# Task objective
Every entry must be reproduced word for word.

# Data records
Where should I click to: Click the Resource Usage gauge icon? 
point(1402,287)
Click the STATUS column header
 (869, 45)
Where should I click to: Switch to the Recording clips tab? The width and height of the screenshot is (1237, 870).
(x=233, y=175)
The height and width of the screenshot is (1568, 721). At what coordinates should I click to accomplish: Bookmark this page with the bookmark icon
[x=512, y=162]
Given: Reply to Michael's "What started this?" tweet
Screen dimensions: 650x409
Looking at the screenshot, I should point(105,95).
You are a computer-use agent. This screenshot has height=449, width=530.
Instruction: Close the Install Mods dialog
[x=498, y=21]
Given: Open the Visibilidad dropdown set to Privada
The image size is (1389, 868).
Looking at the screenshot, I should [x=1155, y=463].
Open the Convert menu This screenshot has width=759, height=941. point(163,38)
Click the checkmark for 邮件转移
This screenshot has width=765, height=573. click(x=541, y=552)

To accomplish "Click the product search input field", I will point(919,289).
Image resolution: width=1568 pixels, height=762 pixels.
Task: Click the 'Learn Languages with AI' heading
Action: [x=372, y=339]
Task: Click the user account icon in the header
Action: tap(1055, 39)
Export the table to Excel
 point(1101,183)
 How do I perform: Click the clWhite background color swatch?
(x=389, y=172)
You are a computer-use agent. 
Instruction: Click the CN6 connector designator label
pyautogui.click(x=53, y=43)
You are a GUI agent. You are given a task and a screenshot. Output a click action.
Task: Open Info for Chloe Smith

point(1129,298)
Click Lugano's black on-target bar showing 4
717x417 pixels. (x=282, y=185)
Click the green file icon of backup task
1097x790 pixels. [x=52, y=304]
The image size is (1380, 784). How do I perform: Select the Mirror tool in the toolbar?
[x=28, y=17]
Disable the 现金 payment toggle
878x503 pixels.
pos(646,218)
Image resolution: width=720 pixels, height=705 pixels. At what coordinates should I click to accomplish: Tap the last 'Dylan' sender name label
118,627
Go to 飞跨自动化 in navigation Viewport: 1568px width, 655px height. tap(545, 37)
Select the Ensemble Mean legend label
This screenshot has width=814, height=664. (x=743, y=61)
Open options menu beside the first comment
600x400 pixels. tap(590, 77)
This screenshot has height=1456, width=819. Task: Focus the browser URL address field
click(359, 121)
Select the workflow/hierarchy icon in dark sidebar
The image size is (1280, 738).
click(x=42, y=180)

# Final answer
Where should I click to: Click the Resource Usage gauge icon? 
point(1402,287)
Click the STATUS column header
 (869, 45)
Where should I click to: Switch to the Recording clips tab? The width and height of the screenshot is (1237, 870).
(x=233, y=175)
The height and width of the screenshot is (1568, 721). At what coordinates should I click to accomplish: Bookmark this page with the bookmark icon
[x=512, y=162]
Given: Reply to Michael's "What started this?" tweet
Screen dimensions: 650x409
Looking at the screenshot, I should point(105,95).
You are a computer-use agent. This screenshot has height=449, width=530.
Instruction: Close the Install Mods dialog
[x=498, y=21]
Given: Open the Visibilidad dropdown set to Privada
The image size is (1389, 868).
Looking at the screenshot, I should [x=1155, y=463].
Open the Convert menu This screenshot has width=759, height=941. point(163,38)
Click the checkmark for 邮件转移
This screenshot has width=765, height=573. click(x=541, y=552)

To accomplish "Click the product search input field", I will point(919,289).
Image resolution: width=1568 pixels, height=762 pixels.
Task: Click the 'Learn Languages with AI' heading
Action: [x=372, y=339]
Task: Click the user account icon in the header
Action: tap(1055, 39)
Export the table to Excel
 point(1101,183)
 How do I perform: Click the clWhite background color swatch?
(x=389, y=172)
You are a computer-use agent. 
Instruction: Click the CN6 connector designator label
pyautogui.click(x=53, y=43)
You are a GUI agent. You are given a task and a screenshot. Output a click action.
Task: Open Info for Chloe Smith

point(1129,298)
Click Lugano's black on-target bar showing 4
717x417 pixels. (x=282, y=185)
Click the green file icon of backup task
1097x790 pixels. [x=52, y=304]
The image size is (1380, 784). How do I perform: Select the Mirror tool in the toolbar?
[x=28, y=17]
Disable the 现金 payment toggle
878x503 pixels.
pos(646,218)
Image resolution: width=720 pixels, height=705 pixels. At what coordinates should I click to accomplish: Tap the last 'Dylan' sender name label
118,627
Go to 飞跨自动化 in navigation Viewport: 1568px width, 655px height. tap(545, 37)
Select the Ensemble Mean legend label
This screenshot has width=814, height=664. (x=743, y=61)
Open options menu beside the first comment
600x400 pixels. tap(590, 77)
This screenshot has height=1456, width=819. Task: Focus the browser URL address field
click(359, 121)
Select the workflow/hierarchy icon in dark sidebar
The image size is (1280, 738).
click(x=42, y=180)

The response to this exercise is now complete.